Stigma and Substance Use Disorder

Photo by Indiana Recovery Council

By Ahmed Farah, MSSW Student at University of Louisville and Practicum Student at McNary Group

Does someone you care for struggle with an addiction related to legal or illegal drugs? Chances are, most of you have at some point in your life helped a family member with the effects of addiction. In my experience working in the community, I have assisted many individuals who suffered from Substance Use Disorders (SUD). So, I have learned a few things about the needs of those affected. Given the community impacts of SUD, I was very excited to be able to attend a virtual summit related to SUD and the stigma that surrounds the issue. The summit called Stop the Stigma & Save Lives: Ending Kentucky’s Opioid Crisis was hosted on 10/01/2020 by a local Opioid Taskforce. The main purpose of the summit was to break down the stigma associated with SUD, to educate about the science of addiction, treatment options, and the recovery landscape while highlighting the changes and trends within the opioid crisis. This summit was sponsored by Purchase Area Health Connections (PAHC), which is a regional coalition that services the Purchase Area of Western Kentucky. The McNary Group is currently working with PAHC to evaluate a federal HRSA Grant for Community Health Workers and they shared the information about the summit with us.

According to the Substance Abuse and Mental Health Services Administration (SAMHSA) SUD “occur when the recurrent use of alcohol and/or drugs causes clinically significant impairment, including health problems, disability, and failure to meet major responsibilities at work, school, or home.” The summit speakers discussed how those dealing with SUDs are negatively viewed by society and service providers. They are often blamed for their mishaps, stating that it is a choice made freely, when in reality, it is far from the truth. This is something that I learned through my work with those who suffer/deal with SUD, as well as, through my schooling (e.g. substance use course). SUD (previously known as addiction) is now considered a diagnosable mental disorder, shifting the focus from the person as the problem to focusing on the mental disorder as the problem.

Kentucky has had its fair share of negative effects of SUDs. In Kentucky, there was a total of 989 overdose deaths related to opioids in 2018, alone. Furthermore, the Centers for Disease Control and Prevention stated that the state of Kentucky’s rate of opioid prescription in 2018 was the third highest rate (79.5 per 100 persons) in the U.S., after Alabama and Arkansas. This puts things into perspective when understanding SUDs and its effects on communities, as well as consideration for the necessary supports and resources to address it. An important consideration for service providers, is aiding without stigma and judgement, as they often deter those in need from seeking services. An example of this is the START program which was discussed during the summit. The Sobriety Treatment and Recovery Team (START) is utilized by the Cabinet for Health and Family Services’ (CHFS) Child Protective Services, in Kentucky. The START program is an evidence-based program that assists parents who are dealing with SUDs. It was adopted by CHFS a few years ago as a result of the increased child abuse and neglect reports, due to parents dealing with SUDs. Research completed by CHFS has indicated its efficacy (e.g. children in START are 50% less likely to enter foster care, for every $1 spent on START $2.22 is saved on foster care placement costs). Additionally, START provides parents with the necessary supports, resources, and tools to overcome SUDs while ensuring child safety. Moreover, peer mentors (employees who are in long-term recovery with similar history) are utilized to help better empathize with persons dealing with SUDs when providing services. So, we know through research that programs such as START are often able to meet the needs of those who SUDs while mitigating the stigma around it.

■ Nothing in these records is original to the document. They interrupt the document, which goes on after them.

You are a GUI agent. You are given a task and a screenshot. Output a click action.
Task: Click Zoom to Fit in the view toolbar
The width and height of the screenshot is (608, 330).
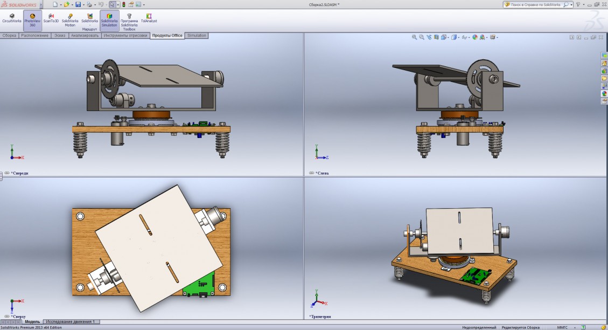pyautogui.click(x=414, y=37)

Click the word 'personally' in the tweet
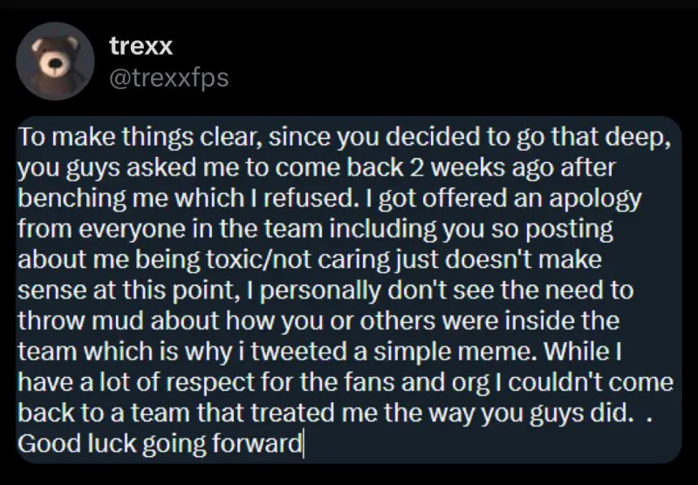click(319, 290)
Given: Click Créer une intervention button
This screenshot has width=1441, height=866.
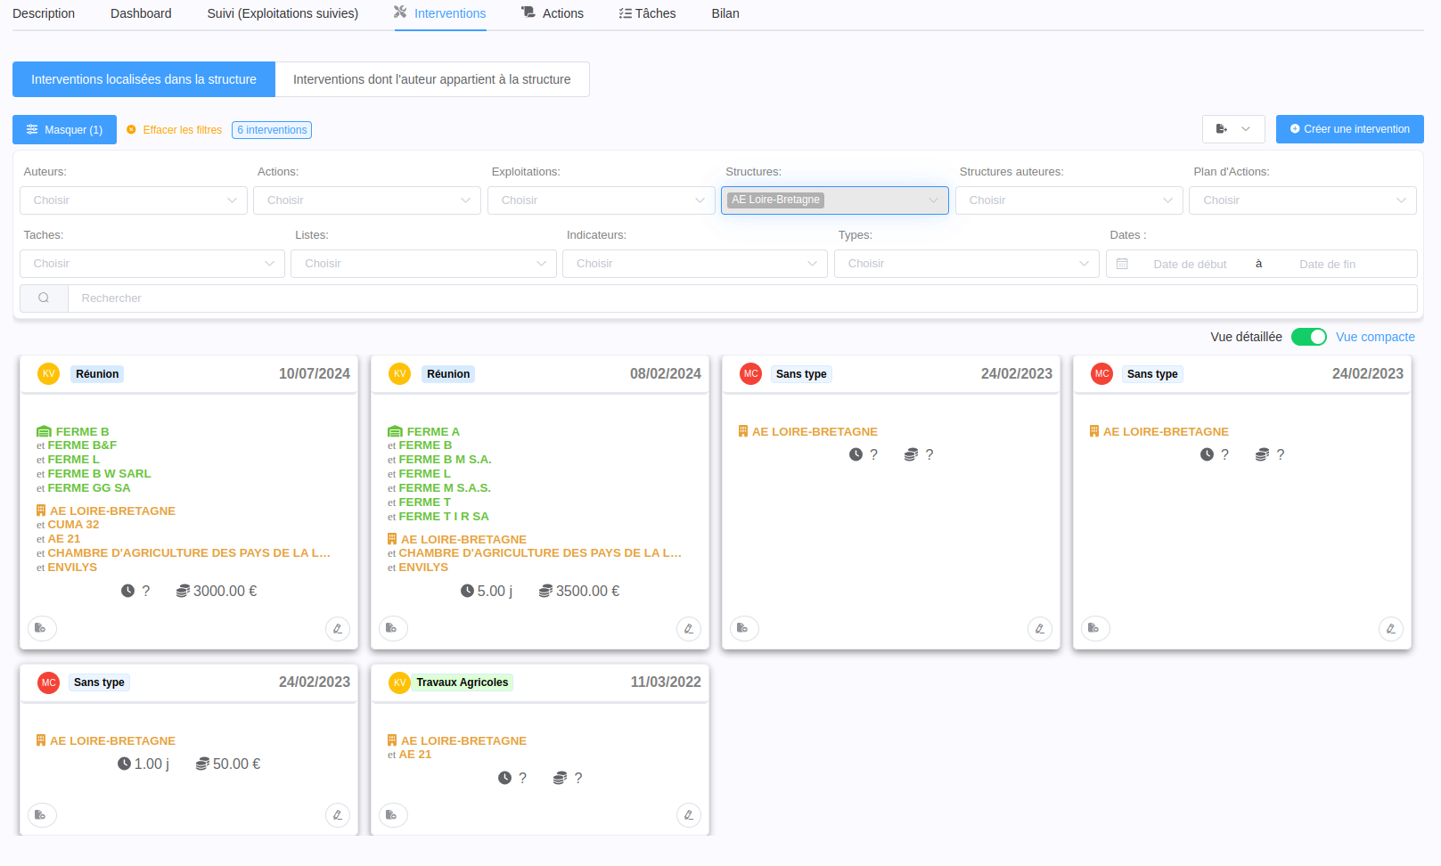Looking at the screenshot, I should point(1349,129).
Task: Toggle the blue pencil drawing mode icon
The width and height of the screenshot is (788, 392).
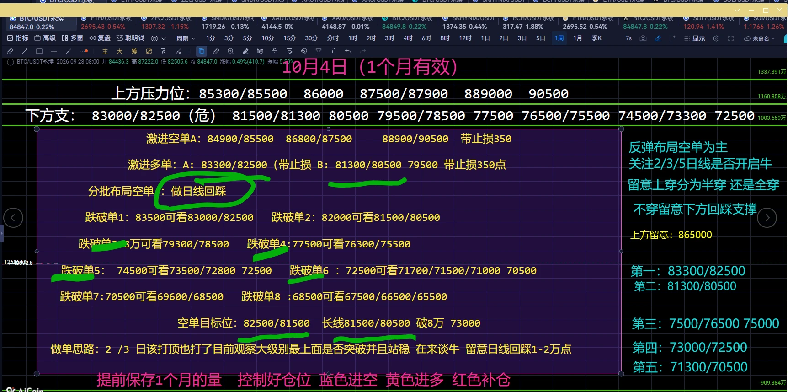Action: (x=658, y=38)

Many people believe that for someone to “overcome” SUDs, abstinence is necessary. However, recent research has shown that there are other viable options backed by research. The approach that will work often depends on the person and their needs at the time. The Harm Reduction Model is an example which has recently gained popularity through research and implementation. The National Harm Reduction Coalition states that “Harm reduction is a set of practical strategies and ideas aimed at reducing negative consequences associated with drug use. Harm Reduction is also a movement for social justice built on a belief in, and respect for, the rights of people who use drugs.” An example of a Harm Reduction program is the Syringe Exchange Program (SEP). Louisville adopted the SEP recently, due to concerns related to the HIV outbreak, through drug injections, in Scotts County Indiana, in 2015. Louisville utilized the syringe exchange program as it was a “A Proven Practice to Reduce the Spread of HIV and Bloodborne Diseases.” Harm Reduction is crucial in addressing the stigma associated with substance use and SUDs while decriminalizing it.